MADRE, ME PICA EL PIE

Me
gustaría no
tener nada que perder.

Madre, me pica el pie.
Madre, déjate
la piel.

Puedo imaginar
mi vida contigo en otra dimensión.
Yo seré tus amigas, yo te ayudaré a barrer
esa capilla del siglo dieciséis.

En esa capilla te casarás de nuevo,
y de nuevo seré,
y de nuevo recibiré tu mismo
amor sin condición.

Me gustaría no tener nada que perder.

Madre, me pica el pie.
Madre, déjate
la piel.

EL MILAGRO DE LA EDUCACIÓN

Por ser dispositivo me criticaron
profesores y alumnos.

Me
llamaron gamberro,
español sin fundamento.

Me dijeron.
Nos gusta de ti que no eres andaluz.
Nos has encantado mucho
.

Pero ellos se quedaron allí.
Y yo me marché tan lejos como pude.
Ahora trabajo en Gallega de Patatas, de turno de noche.

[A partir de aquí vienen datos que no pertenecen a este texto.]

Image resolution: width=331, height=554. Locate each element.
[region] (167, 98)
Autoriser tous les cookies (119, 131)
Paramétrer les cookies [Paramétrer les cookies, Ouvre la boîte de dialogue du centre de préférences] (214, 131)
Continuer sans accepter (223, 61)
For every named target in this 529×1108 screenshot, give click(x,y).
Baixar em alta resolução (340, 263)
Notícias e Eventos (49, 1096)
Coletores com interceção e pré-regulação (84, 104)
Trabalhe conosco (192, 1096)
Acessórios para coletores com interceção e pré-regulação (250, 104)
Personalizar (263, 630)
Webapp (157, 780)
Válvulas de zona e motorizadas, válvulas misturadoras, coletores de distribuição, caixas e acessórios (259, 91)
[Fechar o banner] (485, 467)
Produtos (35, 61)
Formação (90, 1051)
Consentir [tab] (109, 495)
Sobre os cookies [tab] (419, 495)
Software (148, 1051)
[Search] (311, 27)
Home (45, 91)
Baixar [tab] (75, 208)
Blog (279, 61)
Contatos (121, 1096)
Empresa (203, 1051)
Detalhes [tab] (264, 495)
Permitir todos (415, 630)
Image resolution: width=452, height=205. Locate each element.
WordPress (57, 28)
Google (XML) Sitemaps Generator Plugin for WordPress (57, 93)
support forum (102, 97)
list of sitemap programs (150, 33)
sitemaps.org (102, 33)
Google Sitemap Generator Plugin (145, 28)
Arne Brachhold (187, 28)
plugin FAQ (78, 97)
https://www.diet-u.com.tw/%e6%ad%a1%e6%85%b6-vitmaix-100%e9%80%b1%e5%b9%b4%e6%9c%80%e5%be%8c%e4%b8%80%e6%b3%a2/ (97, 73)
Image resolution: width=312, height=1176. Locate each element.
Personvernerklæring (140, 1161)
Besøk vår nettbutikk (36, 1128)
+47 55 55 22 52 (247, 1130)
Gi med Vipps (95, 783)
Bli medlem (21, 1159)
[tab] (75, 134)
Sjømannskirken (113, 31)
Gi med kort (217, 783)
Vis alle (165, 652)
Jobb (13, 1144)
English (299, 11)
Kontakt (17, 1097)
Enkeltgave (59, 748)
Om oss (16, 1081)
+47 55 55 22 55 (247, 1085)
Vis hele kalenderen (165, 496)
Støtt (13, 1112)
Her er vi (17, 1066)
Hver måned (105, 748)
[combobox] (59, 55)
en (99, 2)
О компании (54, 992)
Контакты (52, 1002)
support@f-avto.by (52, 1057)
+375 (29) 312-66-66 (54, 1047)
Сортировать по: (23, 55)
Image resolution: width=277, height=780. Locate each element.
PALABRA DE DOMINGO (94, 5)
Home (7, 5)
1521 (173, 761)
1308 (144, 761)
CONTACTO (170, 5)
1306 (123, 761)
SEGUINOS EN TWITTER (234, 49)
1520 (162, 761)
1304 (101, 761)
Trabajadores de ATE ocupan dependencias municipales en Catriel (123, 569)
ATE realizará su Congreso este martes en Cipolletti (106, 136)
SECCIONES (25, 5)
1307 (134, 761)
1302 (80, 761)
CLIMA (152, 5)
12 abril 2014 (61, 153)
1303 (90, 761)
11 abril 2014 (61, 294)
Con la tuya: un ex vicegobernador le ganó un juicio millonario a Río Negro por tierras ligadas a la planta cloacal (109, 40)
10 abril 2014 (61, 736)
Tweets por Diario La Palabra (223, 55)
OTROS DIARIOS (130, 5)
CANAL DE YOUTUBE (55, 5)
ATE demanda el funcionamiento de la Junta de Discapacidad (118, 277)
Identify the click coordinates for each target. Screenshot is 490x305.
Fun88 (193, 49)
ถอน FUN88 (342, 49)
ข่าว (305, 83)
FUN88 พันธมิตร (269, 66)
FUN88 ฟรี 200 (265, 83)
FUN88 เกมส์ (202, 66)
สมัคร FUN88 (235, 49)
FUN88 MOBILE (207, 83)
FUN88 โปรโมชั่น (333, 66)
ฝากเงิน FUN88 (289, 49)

Cuando me quedo absorto mirando fijamente
a esos tubérculos no veo patatas,
veo catedráticos.

El milagro de la educación.

DICE UNA SEÑORA

Mira
el plano general.
Enciende la radio en un túnel.
Mira, alguien ha tenido la decencia
de vomitar de color
azul.

Mira esa chica que se despide.
Parece que lo hace agitando un ramo de rosas rojas pero no.
Lo hace agitando un paraguas rojo.

A veces las cosas no son lo que parecen.

El tiempo es un banco blanco, eso ya lo sabes.
Un pelo de la cabeza de marca páginas, un dedo cortado.
Yo creo que todos acabaremos de oferta
en un supermercado de barrio.

Me gusta saber a qué sabe.
Dice una señora.

No hay camposanto para tantos.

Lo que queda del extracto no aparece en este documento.